== Data to use ==
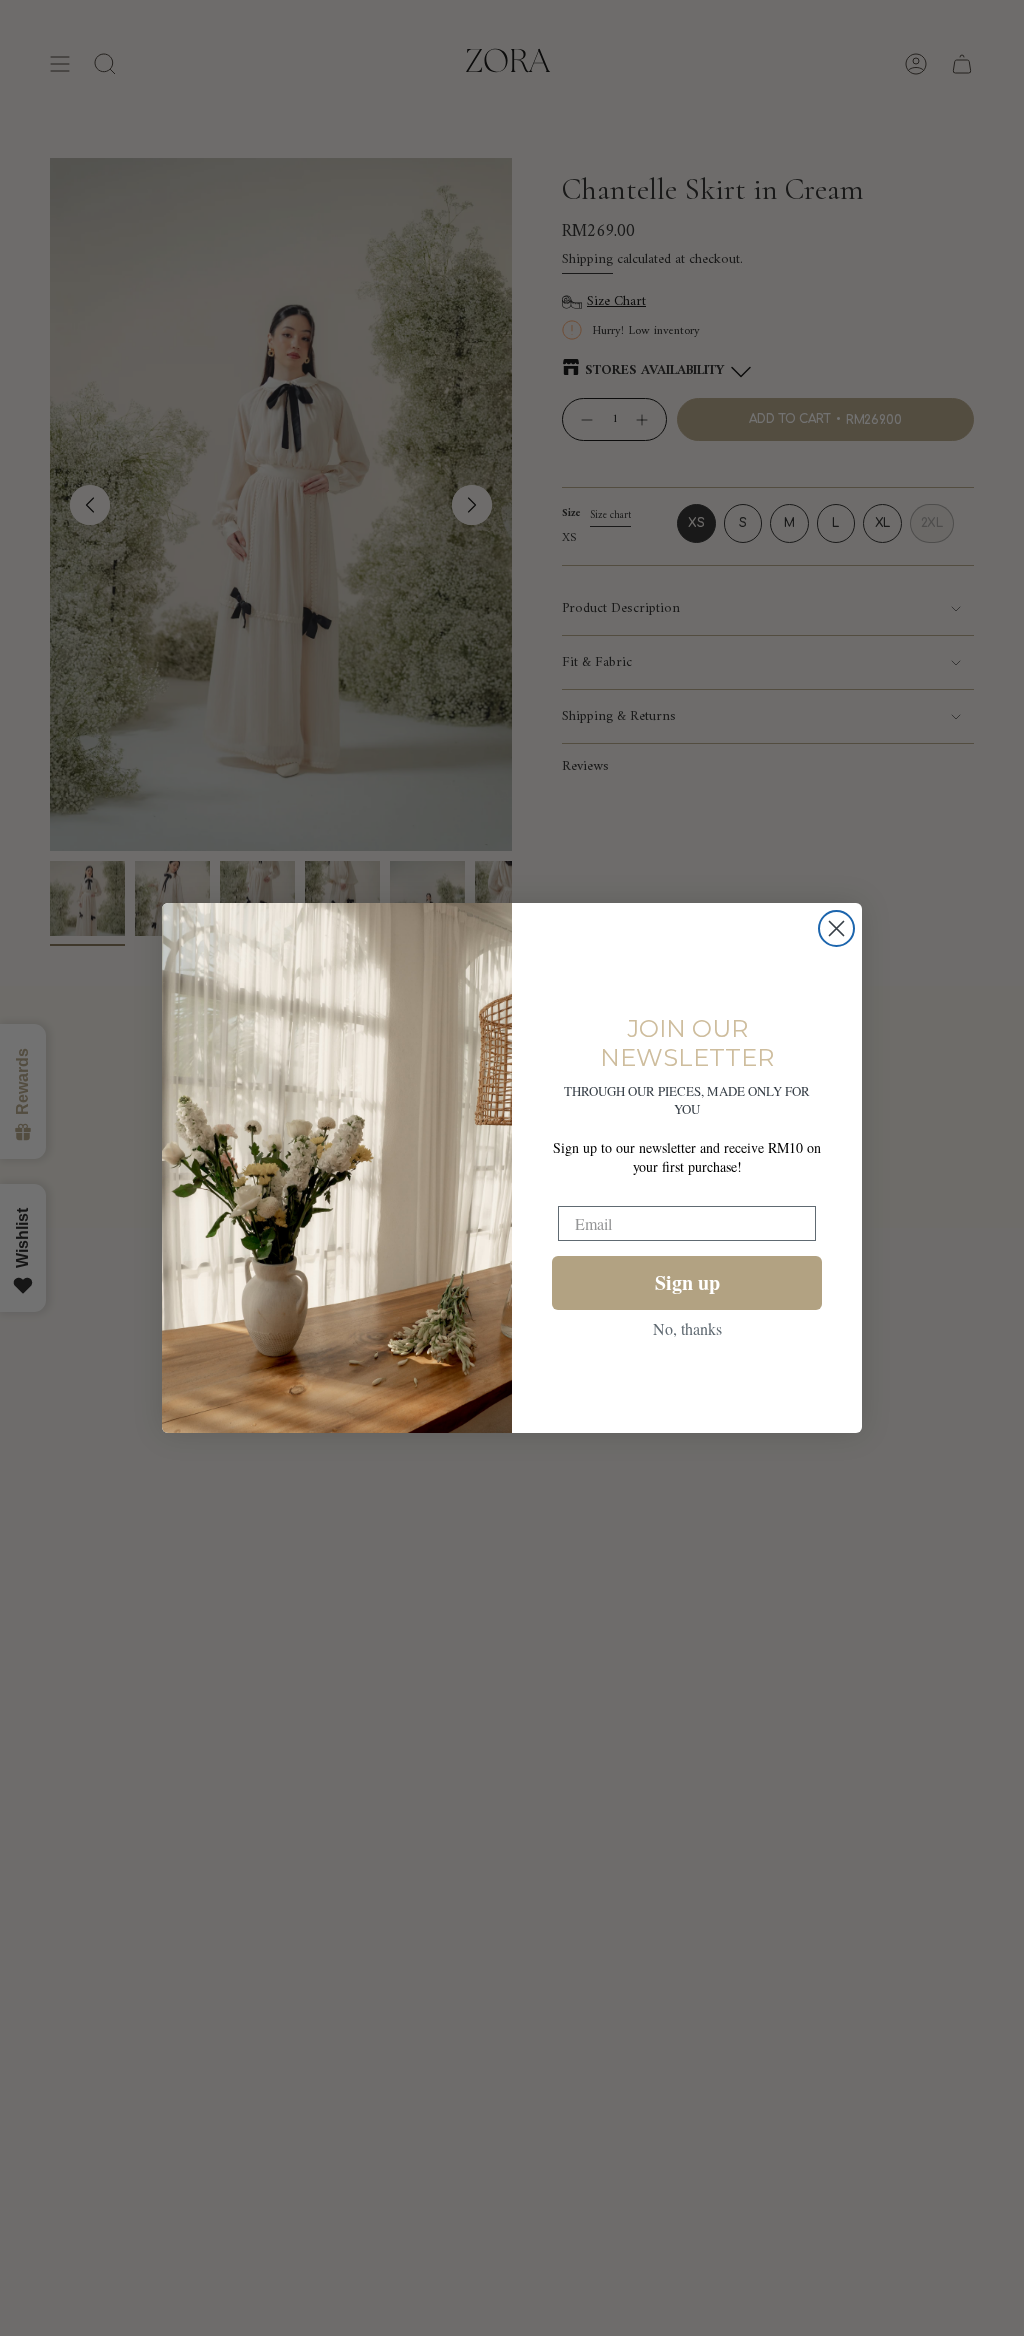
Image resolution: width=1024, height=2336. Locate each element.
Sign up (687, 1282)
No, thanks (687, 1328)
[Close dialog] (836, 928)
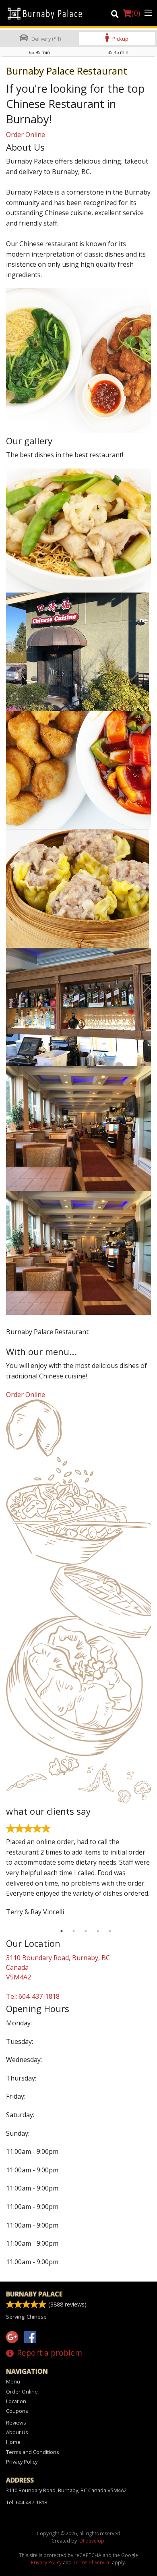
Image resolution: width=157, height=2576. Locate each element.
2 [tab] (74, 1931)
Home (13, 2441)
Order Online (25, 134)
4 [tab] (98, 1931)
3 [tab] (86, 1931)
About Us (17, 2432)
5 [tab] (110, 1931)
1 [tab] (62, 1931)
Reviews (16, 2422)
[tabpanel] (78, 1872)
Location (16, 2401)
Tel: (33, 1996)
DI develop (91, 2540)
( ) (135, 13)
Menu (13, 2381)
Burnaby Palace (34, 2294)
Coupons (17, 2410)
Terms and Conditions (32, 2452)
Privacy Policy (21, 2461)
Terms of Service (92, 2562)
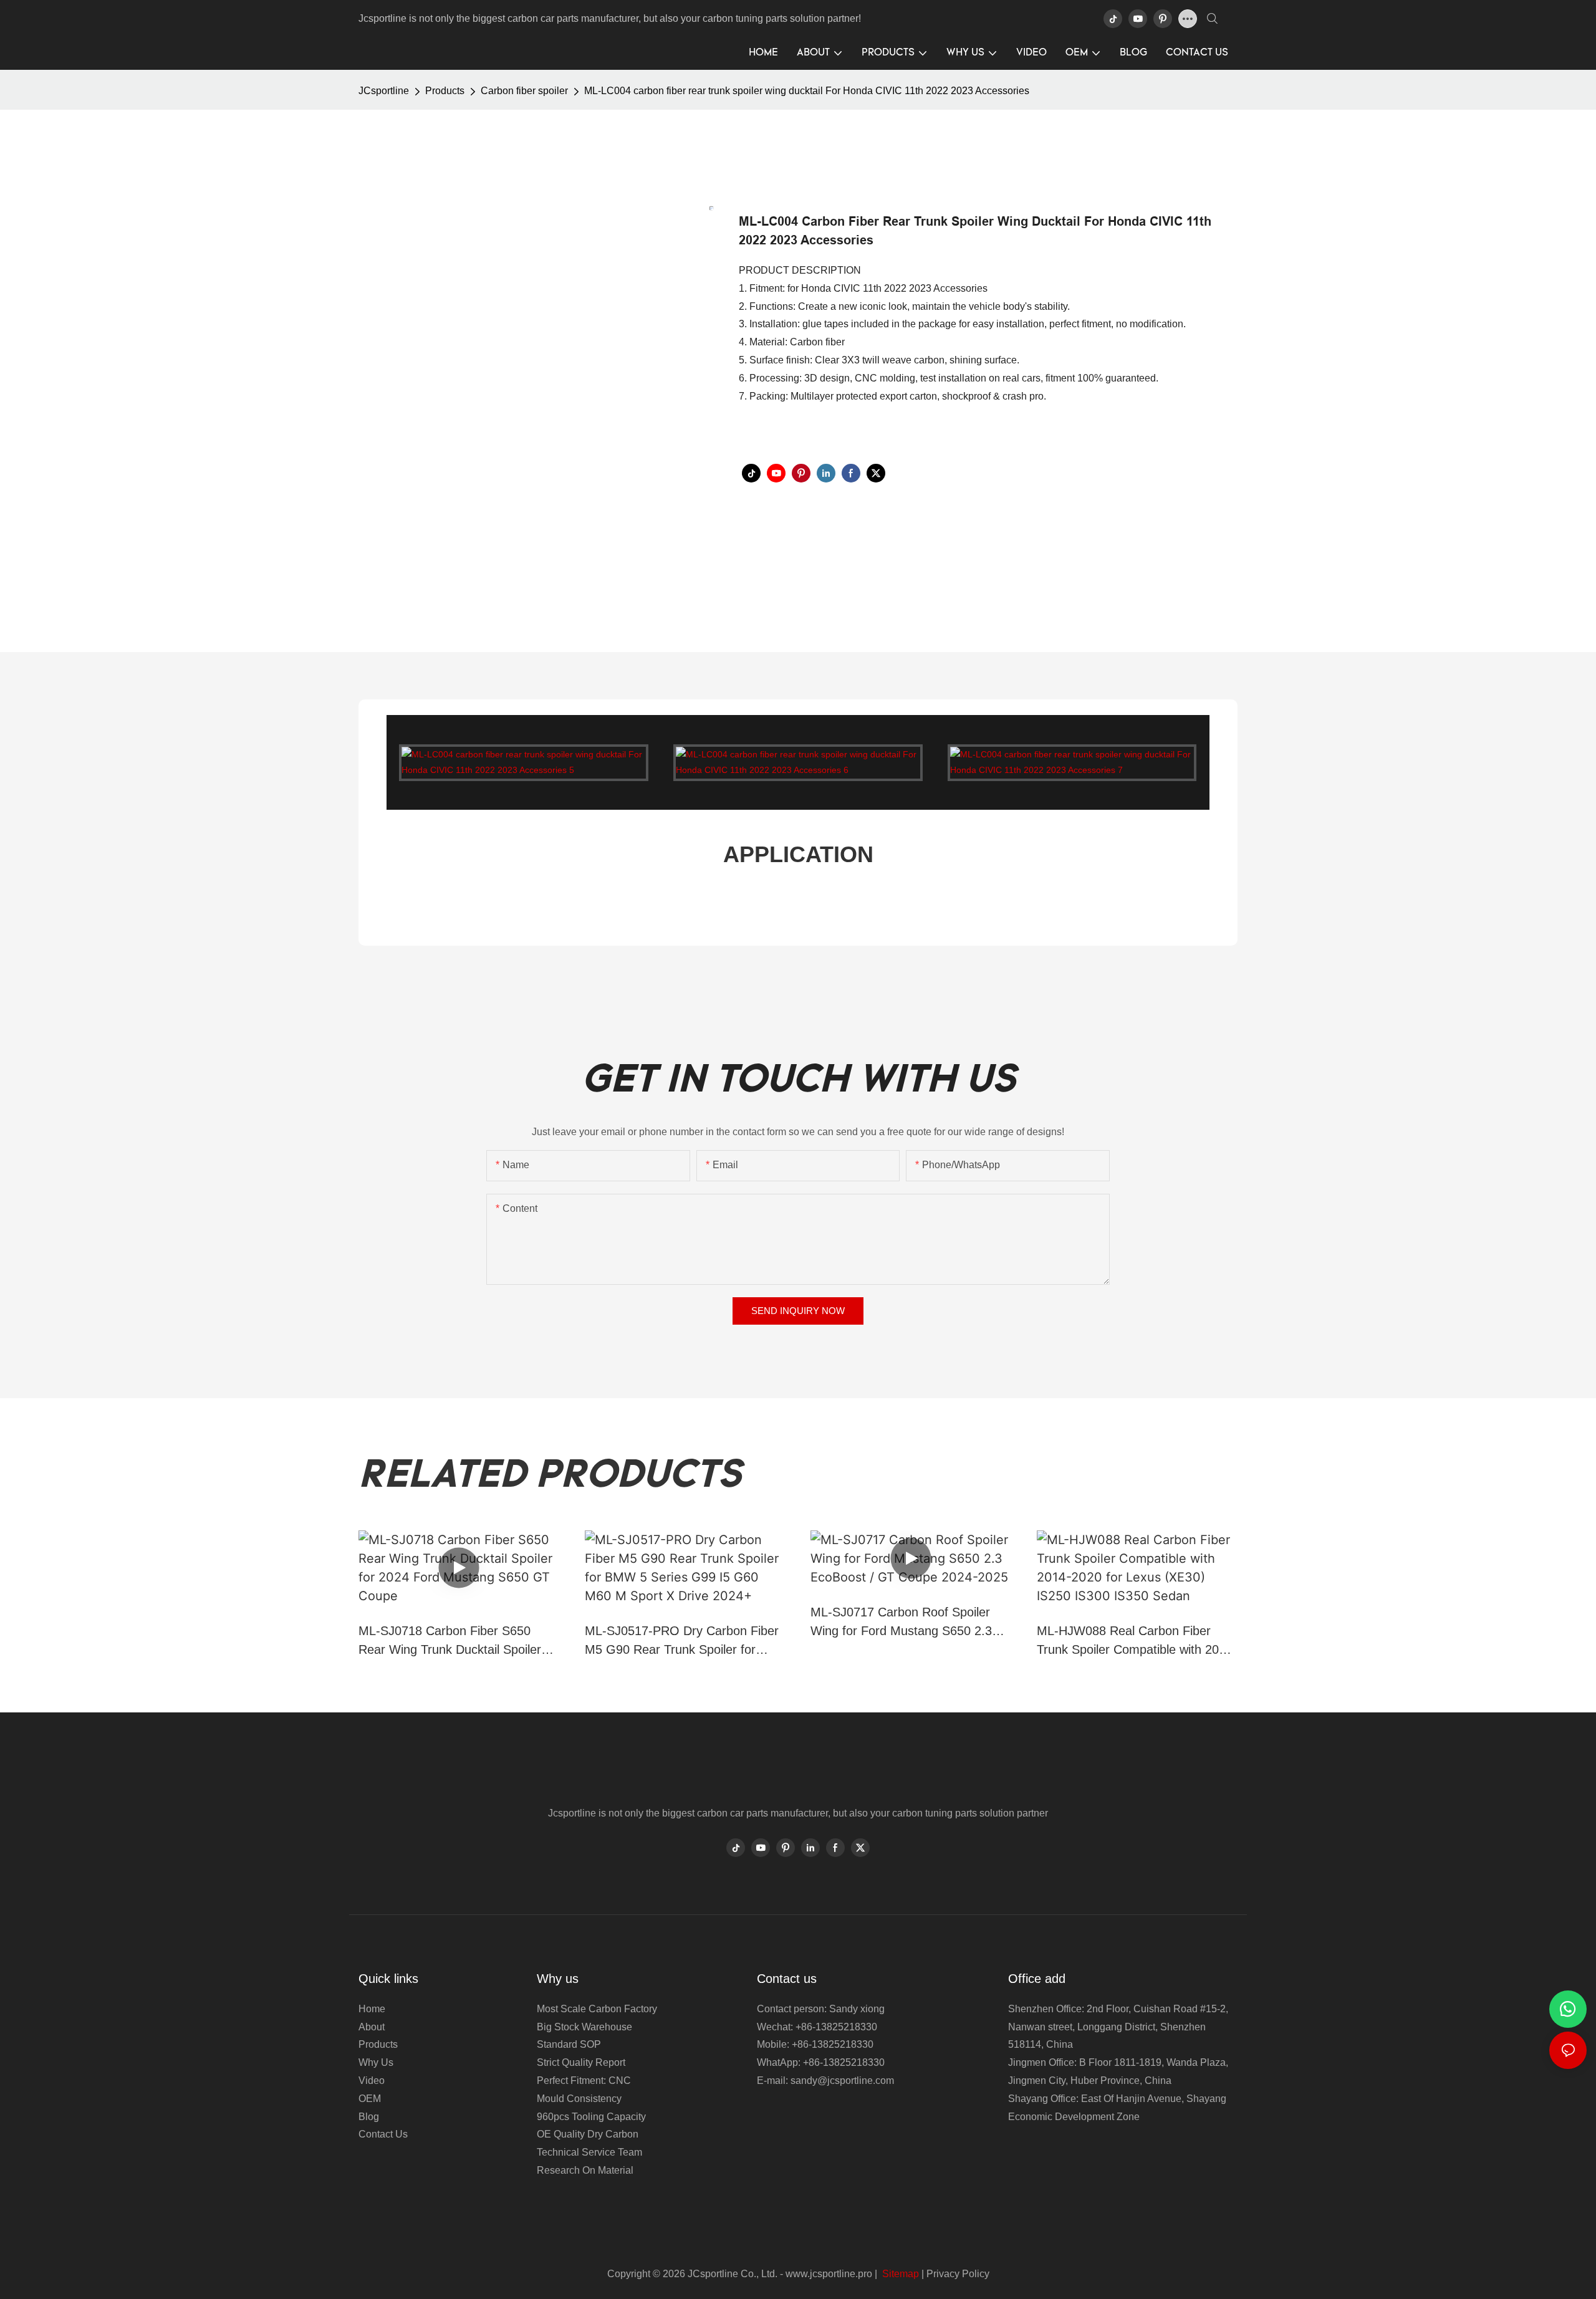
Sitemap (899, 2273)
===
Copy out each line of the records where the word "width" appears.

-- Reply to the exercise --
Image resolution: width=1024, height=2336. Locate each element.
Image resolution: width=157, height=2576. Locate each element.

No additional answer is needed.